Now, at this dilution ratio, you should be able to mop a given amount of floor (usually 600-2,000 sq. ft. depending upon the soil load and type of soil being removed). If you add only 6 quarts of water to the bucket, the cleaning solution would reach a soil saturation level much faster and you will have to change the solution sooner.

Secondly, using less water sets you up for mopping with a dirty solution as well as a dirty mop. With only a slight amount of water, there will be insufficient rinsing action of the mop head. How often would you take a bath with only 1 inch of water in the tub?

If the workers are concerned about spillage, ask them to curtail filling above the halfway point. Always push by the mop handle with the mop in the bottom of the bucket, never in the press. Carry the setup over thresholds.

Dilution Ratios

Q.  What does it mean when the label says to mix the product 1:3 for a floor stripping product?

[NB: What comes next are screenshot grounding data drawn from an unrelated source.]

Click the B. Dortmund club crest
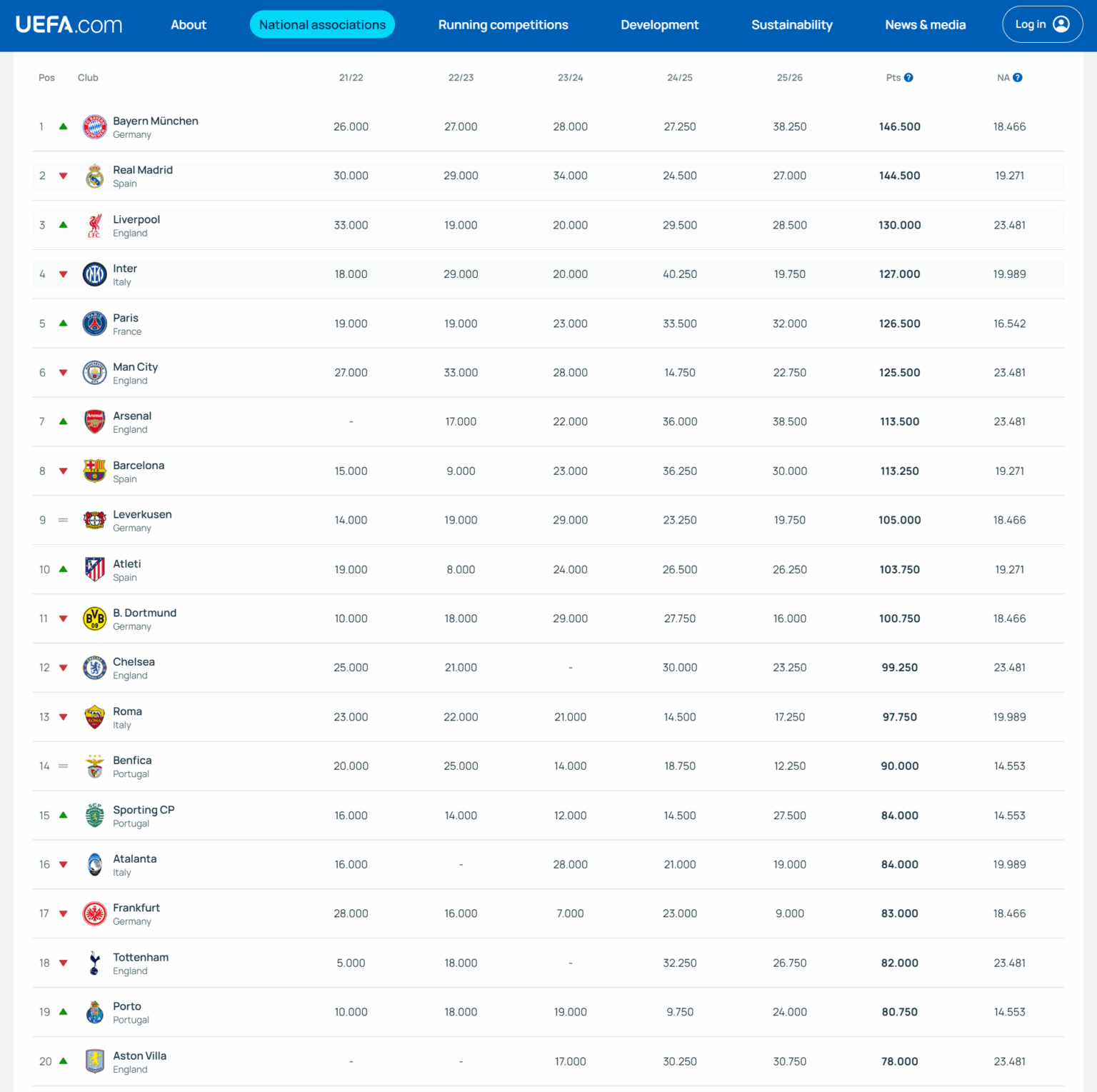Image resolution: width=1097 pixels, height=1092 pixels. pos(95,618)
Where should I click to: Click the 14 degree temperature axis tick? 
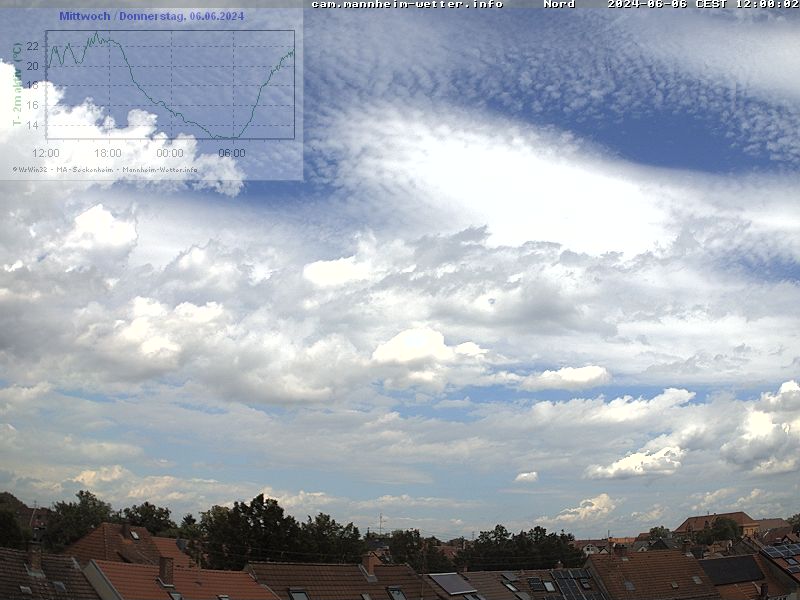click(x=33, y=125)
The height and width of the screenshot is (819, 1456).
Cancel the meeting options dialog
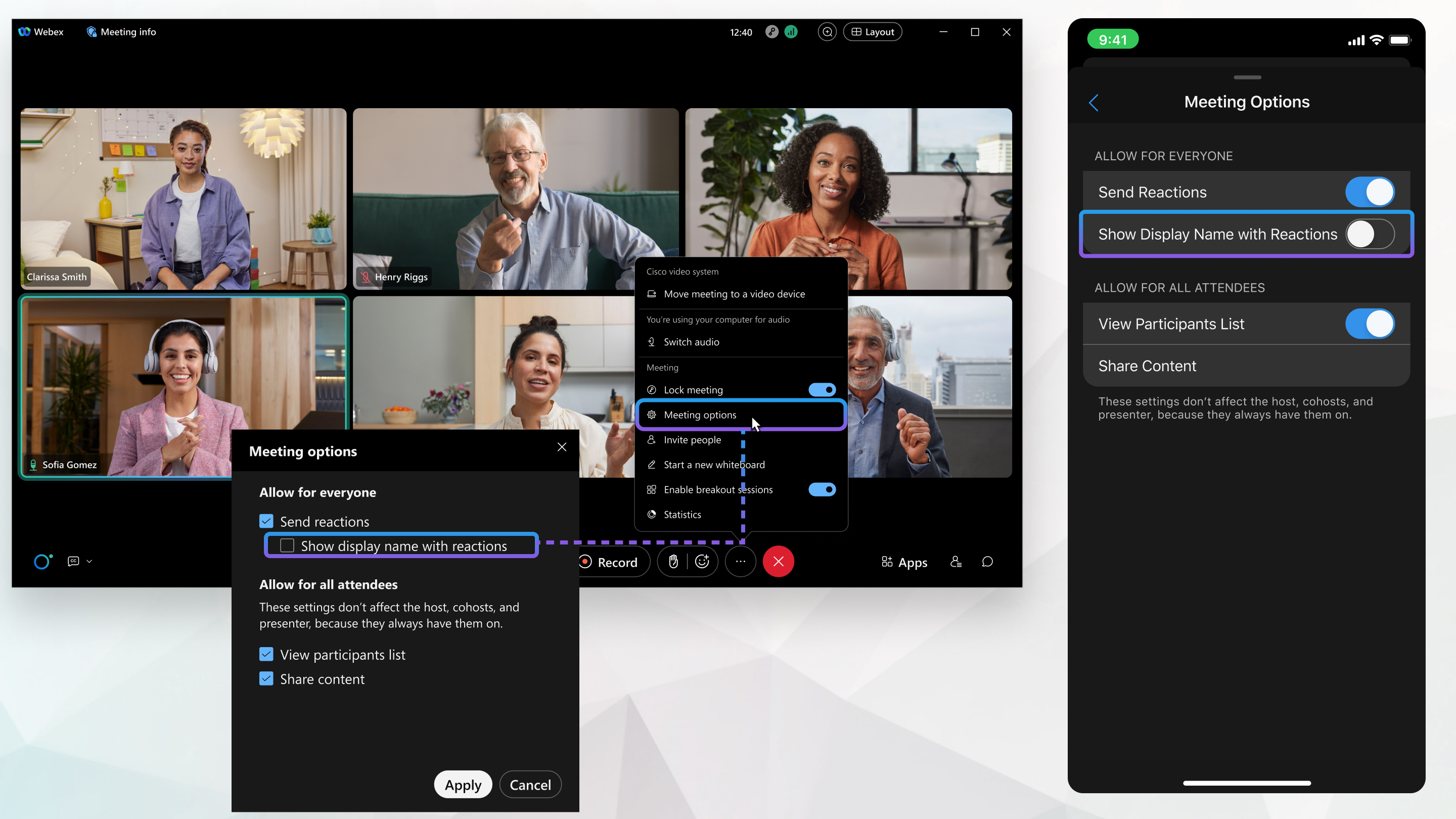coord(531,784)
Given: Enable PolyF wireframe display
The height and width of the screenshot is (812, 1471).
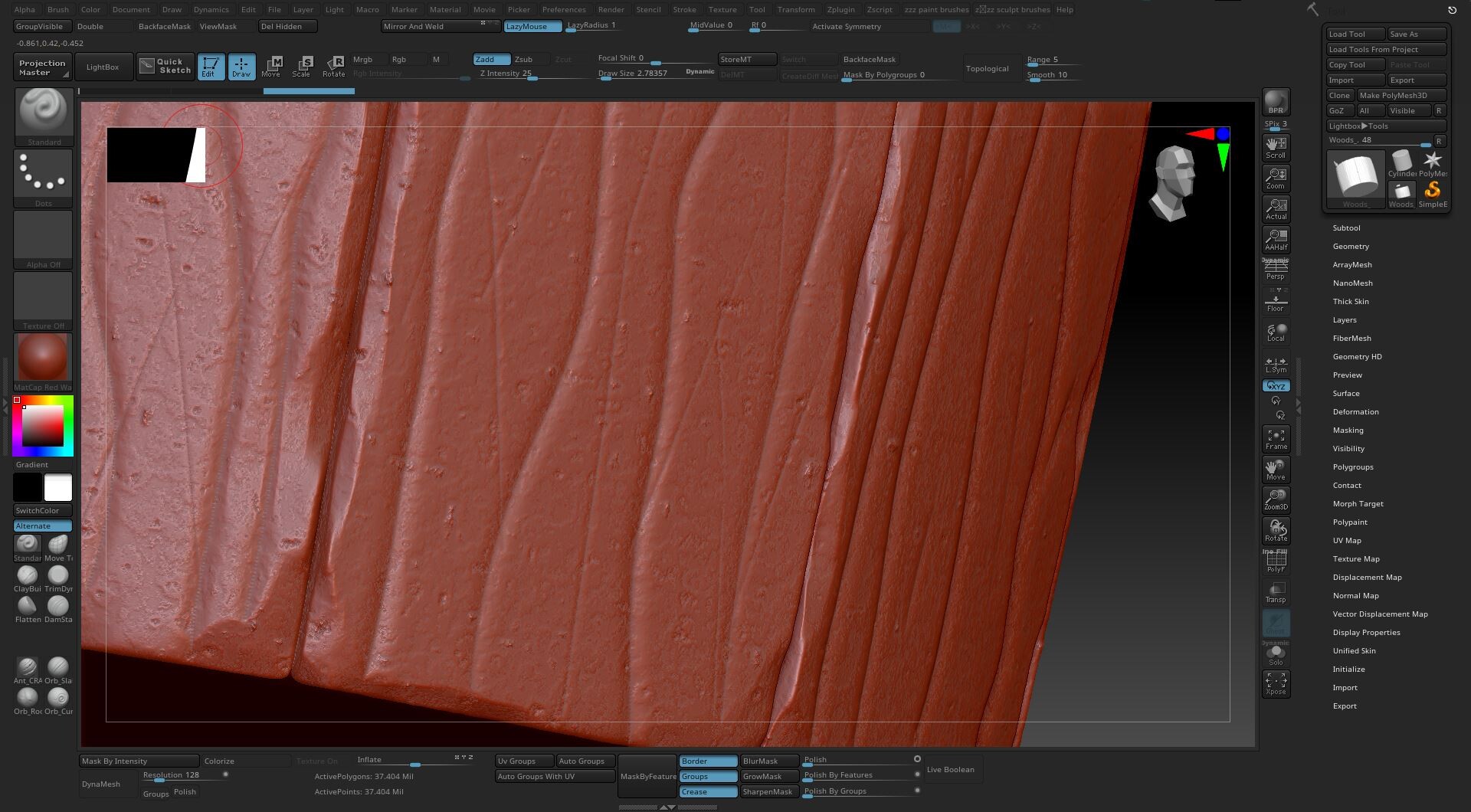Looking at the screenshot, I should 1276,562.
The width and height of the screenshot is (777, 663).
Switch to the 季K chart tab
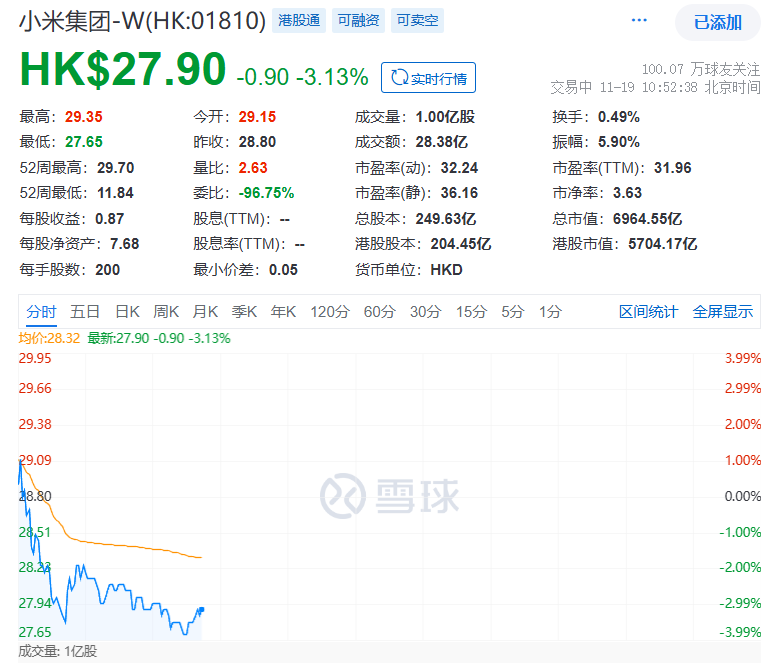click(x=244, y=312)
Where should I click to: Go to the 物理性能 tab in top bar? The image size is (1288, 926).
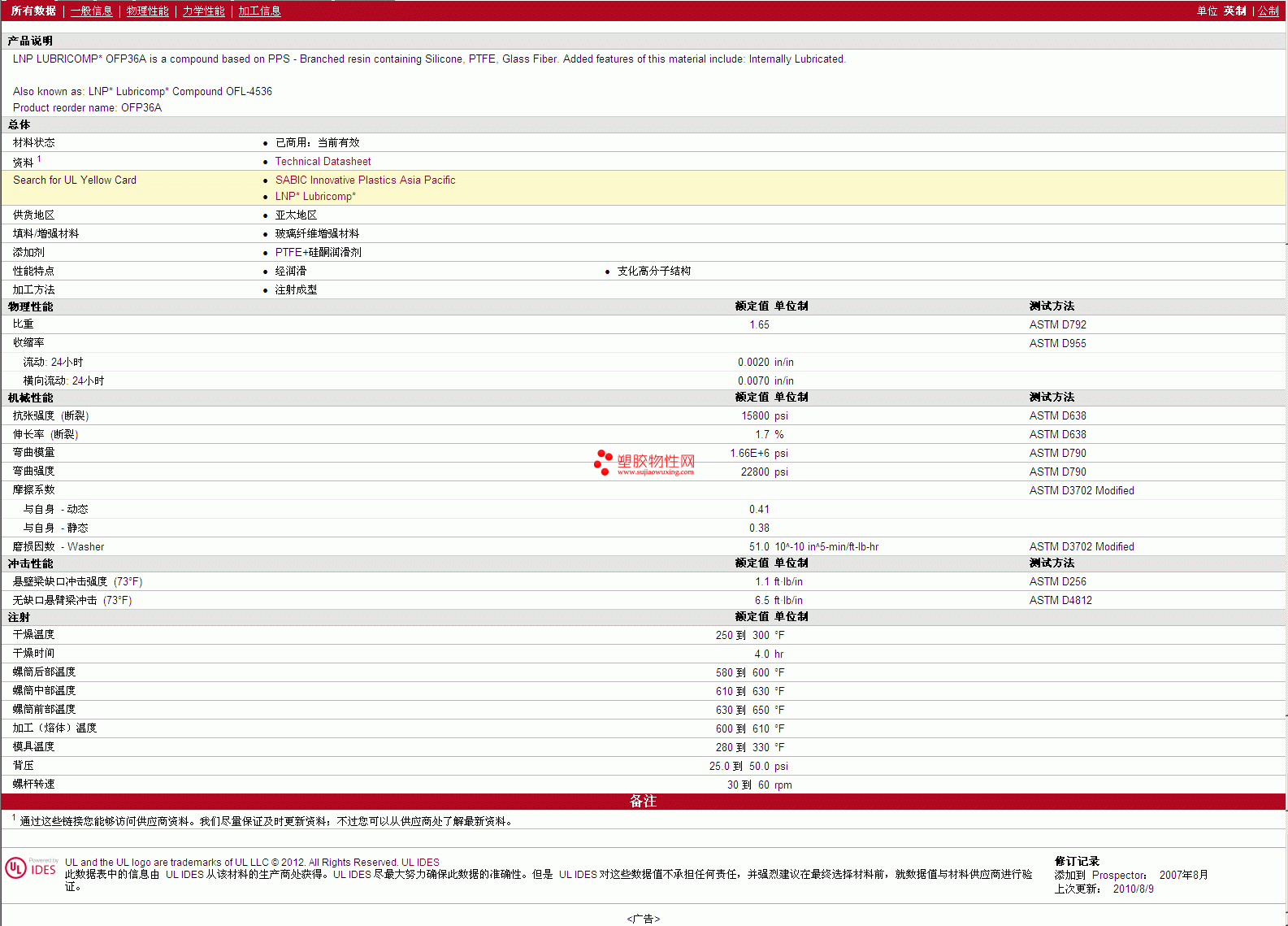(x=147, y=11)
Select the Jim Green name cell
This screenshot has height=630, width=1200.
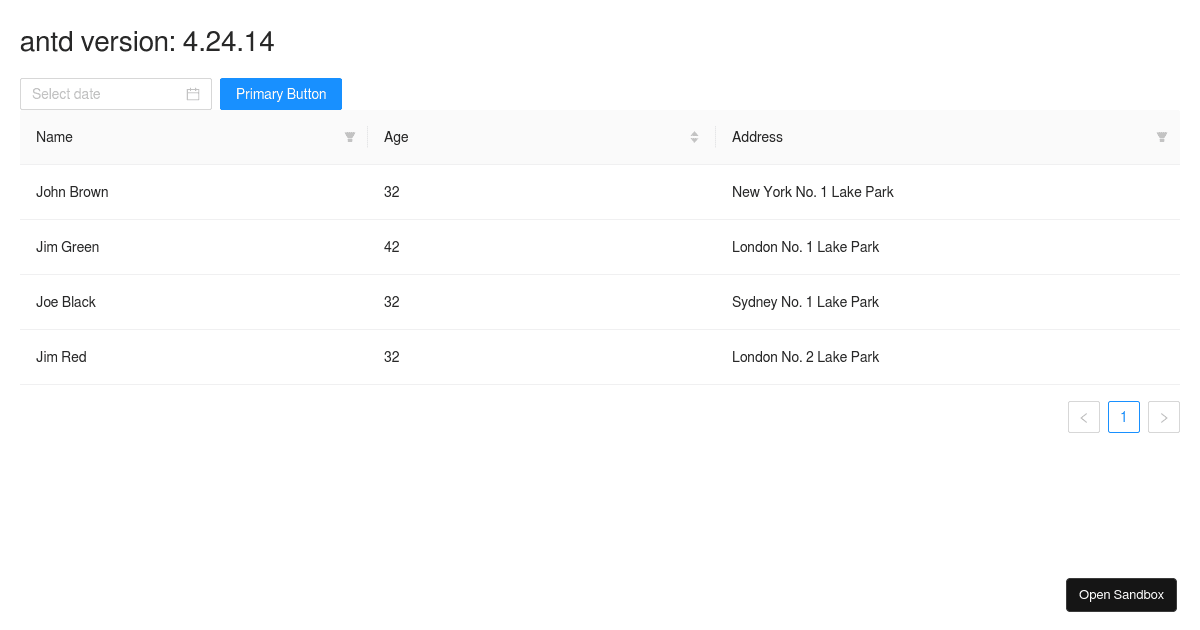point(68,247)
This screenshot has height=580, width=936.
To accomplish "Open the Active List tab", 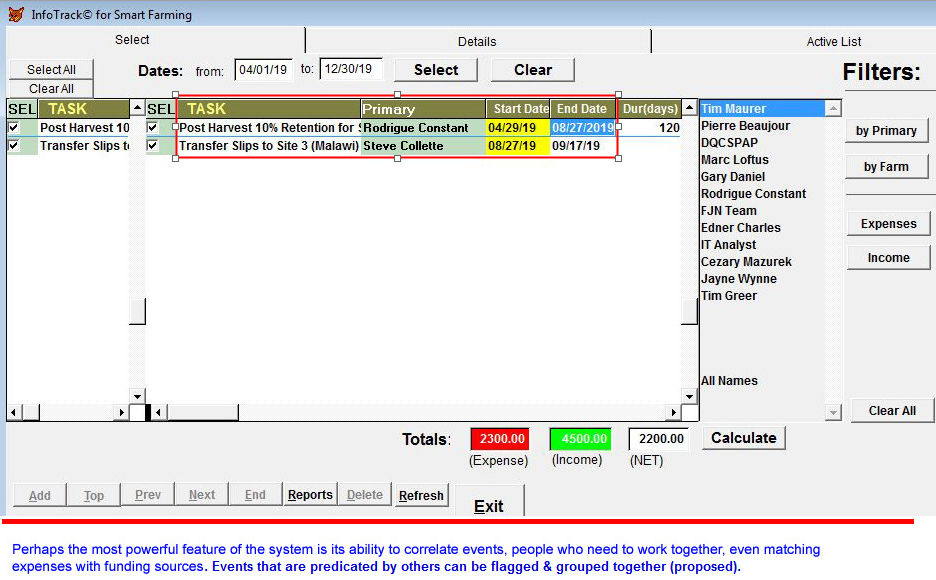I will point(833,41).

A.  Normally, the mix ratio is given in parts (units) of undiluted product to parts (units) of water. So, if the label ratio shows mixing 1:3, it means measuring 1 part of stripper to 3 parts of water. If you were mixing up a gallon of stripper solution you would add 1 quart of stripper to 3 quarts of water. Likewise, if the label shows mixing 1:6, you would have 1 quart of stripper to 6 quarts of water. Keep in mind that, as long as the ratio is maintained, you can use any part or unit of measurement, pints, quarts, gallons, liters, even tablespoons.

Most mop buckets have quart calibrations marked on the inside of the bucket. So you might see 4 quarts, 8 quarts, 16 quarts, and so on. For a large job, you would consult the label, and if the mix ratio is listed as 1:4, you could add 2 quarts of stripper to 8 quarts of water (2 times 4=8). Or, you could add 1 gallon of stripper and then refill the bottle four times with water (4 gallons) to achieve a 1:4 ratio.

Keep in mind that most strippers have variable mix dilutions for light, medium, or heavy buildup. If the floor has no gloss or buildup, use the light mixture, and if there appears to be a heavy buildup, then mix it heavy according to the label.

The first 30 minutes of the initial strip operation gives you time to observe if the mixture is correct. If you started light and the results are poor, then you would progress to a stronger mix. This can be judged by squeegeeing the area immediately after the strip operation to observe the percent of removal. A complete removal of 100% shows a dull, yet clean floor. It’s important to tweak the mix ratio at the very beginning of the job.